The authors concluded that except for smoking, the risk factors for thyroid cancer among this specific population were similar to those in other societies around the world. The role of drinking water could be associated with geological elements.

Occupation also may play a part in your risk for thyroid cancer. Data from 30 studies were analyzed by a team at the University of Chicago. They found consistent relationship between healthcare occupations and radiation-exposed individuals and thyroid cancer risk. Inconsistent associations were seen in people who worked with pesticides and the agricultural industry.

Yet one more new study supported the relationship between obesity and the risk of thyroid cancer, specifically papillary. An analysis of data from three studies involving more than 1,900 patients with thyroid cancer and more than 2,100 cancer-free controls showed a significant increased risk of thyroid cancer in obese women and men when compared with normal weight adults.

Apparently there is a lot of interest in uncovering the mysteries of thyroid cancer, including identification of its risk factors. So far no one is certain why thyroid cancer is rising, but the increase in research may hopefully turn up some answers soon and allow people to make changes that can alter the incidence of the disease.

Aschebrooke-Kilfoy B et al. Occupation and thyroid cancer. Occupational and Environmental Medicine 2014 May; 71(5): 366-80
Horn-Ross PL et al.

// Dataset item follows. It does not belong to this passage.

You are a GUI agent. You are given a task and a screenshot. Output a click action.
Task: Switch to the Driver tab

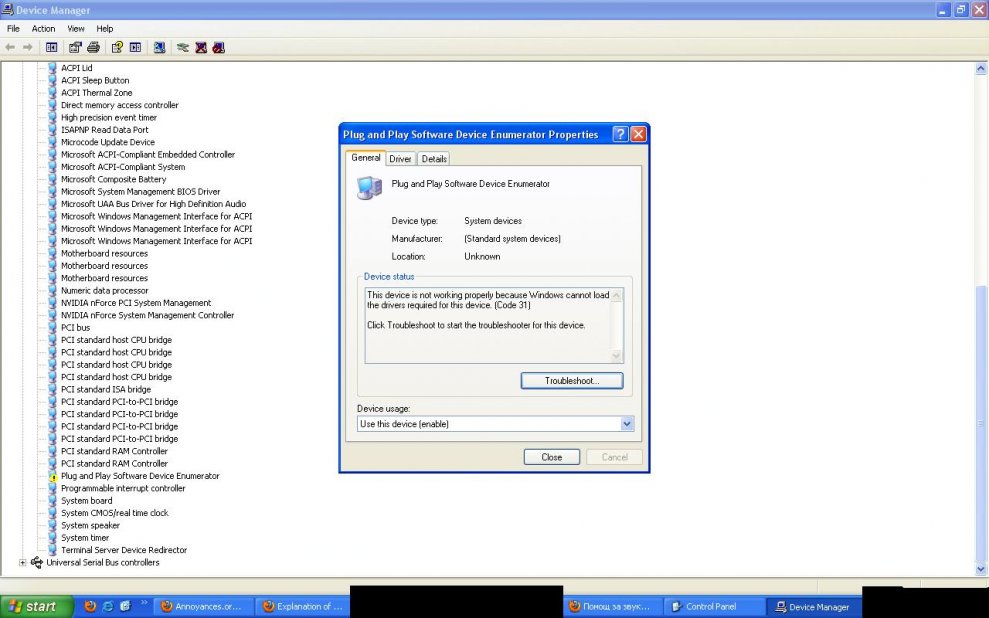400,159
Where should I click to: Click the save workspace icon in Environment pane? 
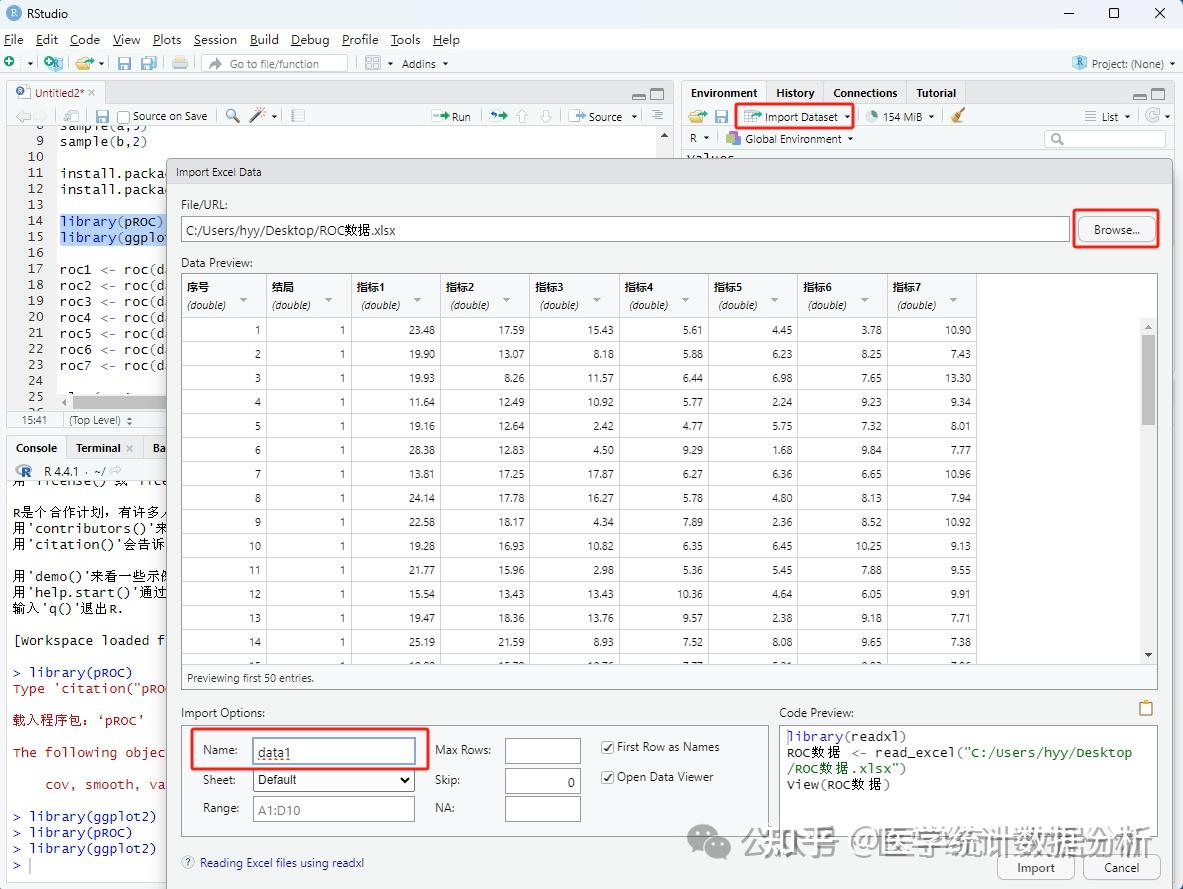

Continued rapid increase in thyroid cancer incidence in California: trends by patient, tumor, and neighborhood characteristics. Cancer Epidemiology, Biomarkers and Prevention 2014 May 19 pub. Online
Wie GA et al. Red meat consumption is associated with an increased overall cancer risk: a prospective cohort study in Korea. British Journal of Nutrition 2014 Apr 28:1-10
Xhaard C et al. Differentiated thyroid carcinoma risk factors in French Polynesia. Asian Pacific Journal of Cancer Prevention 2014; 15(6): 2675-80
Xu L et al. Obesity and the risk of papillary thyroid cancer: a pooled analysis of three case-control studies. Thyroid 2014 May 5

Image: Wikimedia Commons



Excellent coverage of this. I have wondered about radiation in the environment - and medical imaging to be honest.
Thank you. I hope research into this question will continue and provide actionable answers.
One of the most common radioactive elements released from nuclear facilities of any type is radioactive iodine, which, of course, accumulates in the thyroid. In the past the US government deliberately released radioactive iodine among US populations to track it and calculate how damaging it might be. I wonder what total tonnage of iodine is being emitted from the varied nuclear facilities we maintain.